The single idea that powers Express is middleware — functions that run in order for every matching request. Each middleware receives the request (req), the response (res), and a next function. It can read or modify req/res, end the response, or call next() to pass control to the next function in the chain.

const express = require("express");
const app = express();

// Built-in middleware: parse JSON request bodies
app.use(express.json());

// Custom middleware: log every request
app.use((req, res, next) => {
  console.log(`${req.method} ${req.path}`);
  next();
});

// Route handler is just the final middleware in the chain
app.post("/users", (req, res) => {
  res.status(201).json({ id: 1, name: req.body.name });
});

app.listen(3000);

This request → middleware → response pipeline is what makes Express composable. Authentication, logging, body parsing, CORS, error handling — each is just another middleware you app.use().

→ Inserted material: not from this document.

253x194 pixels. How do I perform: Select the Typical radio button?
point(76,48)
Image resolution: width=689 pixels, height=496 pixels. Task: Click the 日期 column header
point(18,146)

Organizing with the Router

As an app grows, you split routes into modular pieces using express.Router(). A router is a mini-application with its own middleware and routes that you mount under a base path.

// routes/users.js
const express = require("express");
const router = express.Router();

router.get("/", async (req, res) => {
  const users = await db.findAllUsers();
  res.json(users);
});

router.get("/:id", async (req, res) => {
  const user = await db.findUser(req.params.id);
  if (!user) return res.status(404).json({ error: "Not found" });
  res.json(user);
});

module.exports = router;
// app.js
const usersRouter = require("./routes/users");
app.use("/users", usersRouter); // GET /users, GET /users/:id

Tip: Modern handlers can be async. In Express 4 you must wrap async errors and pass them to next(); in Express 5, rejected promises are forwarded to your error handler automatically.

What you can build

Because Express is a general-purpose HTTP toolkit, it scales from a one-file script to a large backend:

  • REST and JSON APIs — the most common use case, serving mobile and single-page-app frontends.
  • Server-rendered web apps — paired with a template engine like EJS, Pug, or Handlebars.
  • Backend-for-frontend gateways — aggregating and proxying calls to internal services.
  • Webhooks and integrations — small endpoints that receive and process events.
  • The base of larger frameworks — tools like NestJS can run on Express under the hood.

Express 4 vs Express 5

Express 4 was the stable standard for nearly a decade. Express 5 became the default npm install express release in 2024 and modernizes the framework while keeping the same familiar API.

AspectExpress 4Express 5
Async error handlingManual try/catch + next(err)Rejected promises auto-forwarded
Path patternsLoose regex-style routesStricter, safer path matching
Node.js supportOlder Node versionsNode 18+
Deprecated APIsMany still presentRemoved for a cleaner surface
MigrationMostly drop-in for typical apps

For new projects, start on Express 5. For existing Express 4 apps, the upgrade is usually small, and most route and middleware code carries over unchanged.

Best Practices

  • Keep route handlers thin — push business logic into separate service modules and let routes handle HTTP concerns.
  • Split routes into routers by resource and mount them with app.use() to keep app.js small.
  • Always register express.json() (and other parsers) before the routes that depend on them.
  • Add a dedicated error-handling middleware ((err, req, res, next) => {}) as the last middleware in the stack.
  • Prefer Express 5 for new apps so async errors are handled for you, and pin your Express major version in package.json.
  • Treat Express as a small core and add only the ecosystem libraries (validation, auth, CORS) your app actually needs.